BELAJAR DARI KUMBAKARNA
Dalam wiracarita Ramayana, Kumbakarna (Sanskerta: कुम्भकर्ण;
Kumbhakarṇa) adalah saudara kandung Rahwana, raja rakshasa dari Alengka.
Kumbakarna merupakan seorang rakshasa yang sangat tinggi dan berwajah
mengerikan, tetapi bersifat perwira dan sering menyadarkan perbuatan kakaknya
yang salah. Ia memiliki suatu kelemahan, yaitu tidur selama enam bulan, dan
selama ia menjalani masa tidur, ia tidak mampu mengerahkan seluruh kekuatannya.

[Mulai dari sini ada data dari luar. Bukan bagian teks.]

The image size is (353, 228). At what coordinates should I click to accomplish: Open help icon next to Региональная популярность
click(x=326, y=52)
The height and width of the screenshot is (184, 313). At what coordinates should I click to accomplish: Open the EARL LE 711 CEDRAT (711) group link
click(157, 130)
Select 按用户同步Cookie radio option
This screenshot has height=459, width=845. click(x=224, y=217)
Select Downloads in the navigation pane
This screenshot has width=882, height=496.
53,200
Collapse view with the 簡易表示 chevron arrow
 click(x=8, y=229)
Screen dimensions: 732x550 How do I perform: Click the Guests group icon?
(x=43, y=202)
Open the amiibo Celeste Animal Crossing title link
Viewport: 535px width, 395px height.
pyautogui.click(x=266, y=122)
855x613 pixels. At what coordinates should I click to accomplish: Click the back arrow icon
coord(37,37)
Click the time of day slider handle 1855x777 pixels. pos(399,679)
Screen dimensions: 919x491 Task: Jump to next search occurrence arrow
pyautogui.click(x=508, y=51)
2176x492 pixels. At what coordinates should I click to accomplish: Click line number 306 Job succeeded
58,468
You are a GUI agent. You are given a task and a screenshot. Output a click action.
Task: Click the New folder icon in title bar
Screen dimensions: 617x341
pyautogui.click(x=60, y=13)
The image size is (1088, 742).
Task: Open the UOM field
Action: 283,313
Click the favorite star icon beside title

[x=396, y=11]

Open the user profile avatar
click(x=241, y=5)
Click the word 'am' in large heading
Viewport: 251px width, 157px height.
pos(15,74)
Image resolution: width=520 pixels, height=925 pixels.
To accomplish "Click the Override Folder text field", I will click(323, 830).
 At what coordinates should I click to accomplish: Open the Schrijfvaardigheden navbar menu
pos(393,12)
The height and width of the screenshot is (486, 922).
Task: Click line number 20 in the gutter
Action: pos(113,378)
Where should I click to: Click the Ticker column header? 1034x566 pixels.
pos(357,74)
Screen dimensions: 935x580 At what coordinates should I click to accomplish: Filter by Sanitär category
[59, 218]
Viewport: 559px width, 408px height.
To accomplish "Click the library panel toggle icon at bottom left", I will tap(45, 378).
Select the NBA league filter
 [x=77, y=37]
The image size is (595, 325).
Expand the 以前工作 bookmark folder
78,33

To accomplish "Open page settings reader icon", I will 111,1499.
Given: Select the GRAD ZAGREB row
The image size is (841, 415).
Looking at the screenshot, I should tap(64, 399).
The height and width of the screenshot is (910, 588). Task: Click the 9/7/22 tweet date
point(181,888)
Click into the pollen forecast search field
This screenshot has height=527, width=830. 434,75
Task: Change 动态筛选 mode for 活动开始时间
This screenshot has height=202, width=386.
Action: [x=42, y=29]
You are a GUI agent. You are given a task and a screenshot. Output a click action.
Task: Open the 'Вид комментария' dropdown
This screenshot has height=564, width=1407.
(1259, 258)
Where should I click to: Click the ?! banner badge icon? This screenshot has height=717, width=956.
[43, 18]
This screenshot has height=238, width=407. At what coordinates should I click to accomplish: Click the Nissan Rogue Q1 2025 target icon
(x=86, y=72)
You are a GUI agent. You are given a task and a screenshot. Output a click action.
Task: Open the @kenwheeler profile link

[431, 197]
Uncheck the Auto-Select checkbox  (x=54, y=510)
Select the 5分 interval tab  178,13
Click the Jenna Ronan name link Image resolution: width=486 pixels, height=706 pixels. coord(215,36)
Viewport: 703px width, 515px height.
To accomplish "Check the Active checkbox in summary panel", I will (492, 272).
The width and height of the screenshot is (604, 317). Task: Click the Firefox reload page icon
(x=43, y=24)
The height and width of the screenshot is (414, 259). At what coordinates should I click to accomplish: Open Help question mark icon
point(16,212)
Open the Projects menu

Saat Rahwana,Kumbakrana dan Wibisana (tiga bersaudara) mengadakan tapa, Dewa
Brahma muncul karena berkenan dengan pemujaan yang mereka lakukan. Brahma
memberi kesempatan bagi mereka untuk mengajukan permohonan. Saat tiba giliran
Kumbakarna untuk mengajukan permohonan, Dewi Saraswati masuk ke dalam mulutnya
untuk membengkokkan lidahnya, maka saat ia memohon "Indraasan"
(Indrāsan – tahta Dewa Indra), ia mengucapkan "Neendrasan" (Nīndrasan
– tidur abadi). Brahma mengabulkan permohonannya. Karena merasa sayang terhadap
adiknya, Rahwana meminta Brahma agar membatalkan anugerah tersebut. Brahma
tidak berkenan untuk membatalkan anugrahnya, namun ia terkesan akan cinta kasih
persaudaraan di antara mereka dan meringankan anugrah tersebut agar Kumbakarna
tidur selama enam bulan dan bangun selama enam bulan. Pada saat ia menjalani
masa tidur, ia tidak akan mampu mengerahkan seluruh kekuatannya.
Awalnya Kumbakarna ingin meminta tahta Dewa Indra, dewa penguasa surga. Ketika
akan mengucapkan tahta Indra (dalam Bahasa Sansekerta indrasaan) Dewi Saraswati
bersthana di lidahnya sehingga ia malah mengucapkan nendrasaan yang dalam
Bahasa Indonesia berarti tidur yang lama (hal ini atas permohonan Dewa Indra
kepada Dewi Saraswati karena kekuatan tiga raksasa bersaudara ini hampir tidak
tertandingi dan akan mengganggu keseimbangan kosmis,apalagi jika kekuasaan
kerajaan Sorga sampai jatuh ke tangan ras raksasa).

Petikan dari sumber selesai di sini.